— Exercise details —
All lines of the following material must be written out exactly as they appear.

— Data records —

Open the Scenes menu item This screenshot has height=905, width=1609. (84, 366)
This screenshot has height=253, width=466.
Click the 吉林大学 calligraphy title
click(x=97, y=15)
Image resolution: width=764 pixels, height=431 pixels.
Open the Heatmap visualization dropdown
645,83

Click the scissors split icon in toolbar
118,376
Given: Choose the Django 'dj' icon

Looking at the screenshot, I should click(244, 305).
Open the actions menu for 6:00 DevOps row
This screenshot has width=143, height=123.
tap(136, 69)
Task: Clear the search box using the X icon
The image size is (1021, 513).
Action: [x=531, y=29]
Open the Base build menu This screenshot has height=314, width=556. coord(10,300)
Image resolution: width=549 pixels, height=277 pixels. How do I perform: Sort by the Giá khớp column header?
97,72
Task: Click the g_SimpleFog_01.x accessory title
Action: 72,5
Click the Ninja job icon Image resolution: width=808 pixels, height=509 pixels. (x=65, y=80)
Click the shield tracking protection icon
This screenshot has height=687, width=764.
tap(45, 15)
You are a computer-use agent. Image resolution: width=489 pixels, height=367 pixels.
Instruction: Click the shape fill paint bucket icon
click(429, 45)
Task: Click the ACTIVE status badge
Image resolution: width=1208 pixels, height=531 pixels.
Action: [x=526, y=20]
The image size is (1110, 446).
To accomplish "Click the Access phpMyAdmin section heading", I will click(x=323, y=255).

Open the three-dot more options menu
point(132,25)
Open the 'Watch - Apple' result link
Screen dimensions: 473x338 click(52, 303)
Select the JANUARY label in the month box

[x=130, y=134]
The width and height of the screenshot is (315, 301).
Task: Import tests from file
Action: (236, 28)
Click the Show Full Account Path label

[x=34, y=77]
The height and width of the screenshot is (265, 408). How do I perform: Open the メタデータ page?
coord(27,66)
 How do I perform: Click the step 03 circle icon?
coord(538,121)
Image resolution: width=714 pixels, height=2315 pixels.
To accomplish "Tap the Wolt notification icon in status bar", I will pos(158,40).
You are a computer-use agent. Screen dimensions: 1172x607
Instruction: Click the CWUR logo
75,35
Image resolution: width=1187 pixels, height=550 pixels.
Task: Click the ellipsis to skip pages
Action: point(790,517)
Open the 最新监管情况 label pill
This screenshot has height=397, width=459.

— Answer to this problem —
Open the Scenes menu item This screenshot has height=905, width=1609. (84, 366)
This screenshot has height=253, width=466.
Click the 吉林大学 calligraphy title
click(x=97, y=15)
Image resolution: width=764 pixels, height=431 pixels.
Open the Heatmap visualization dropdown
645,83

Click the scissors split icon in toolbar
118,376
Given: Choose the Django 'dj' icon

Looking at the screenshot, I should click(244, 305).
Open the actions menu for 6:00 DevOps row
This screenshot has width=143, height=123.
tap(136, 69)
Task: Clear the search box using the X icon
The image size is (1021, 513).
Action: [x=531, y=29]
Open the Base build menu This screenshot has height=314, width=556. coord(10,300)
Image resolution: width=549 pixels, height=277 pixels. How do I perform: Sort by the Giá khớp column header?
97,72
Task: Click the g_SimpleFog_01.x accessory title
Action: 72,5
Click the Ninja job icon Image resolution: width=808 pixels, height=509 pixels. (x=65, y=80)
Click the shield tracking protection icon
This screenshot has height=687, width=764.
tap(45, 15)
You are a computer-use agent. Image resolution: width=489 pixels, height=367 pixels.
Instruction: Click the shape fill paint bucket icon
click(429, 45)
Task: Click the ACTIVE status badge
Image resolution: width=1208 pixels, height=531 pixels.
Action: [x=526, y=20]
The image size is (1110, 446).
To accomplish "Click the Access phpMyAdmin section heading", I will click(x=323, y=255).

Open the three-dot more options menu
point(132,25)
Open the 'Watch - Apple' result link
Screen dimensions: 473x338 click(52, 303)
Select the JANUARY label in the month box

[x=130, y=134]
The width and height of the screenshot is (315, 301).
Task: Import tests from file
Action: (236, 28)
Click the Show Full Account Path label

[x=34, y=77]
The height and width of the screenshot is (265, 408). How do I perform: Open the メタデータ page?
coord(27,66)
 How do I perform: Click the step 03 circle icon?
coord(538,121)
Image resolution: width=714 pixels, height=2315 pixels.
To accomplish "Tap the Wolt notification icon in status bar", I will pos(158,40).
You are a computer-use agent. Screen dimensions: 1172x607
Instruction: Click the CWUR logo
75,35
Image resolution: width=1187 pixels, height=550 pixels.
Task: Click the ellipsis to skip pages
Action: point(790,517)
Open the 最新监管情况 label pill
This screenshot has height=397, width=459.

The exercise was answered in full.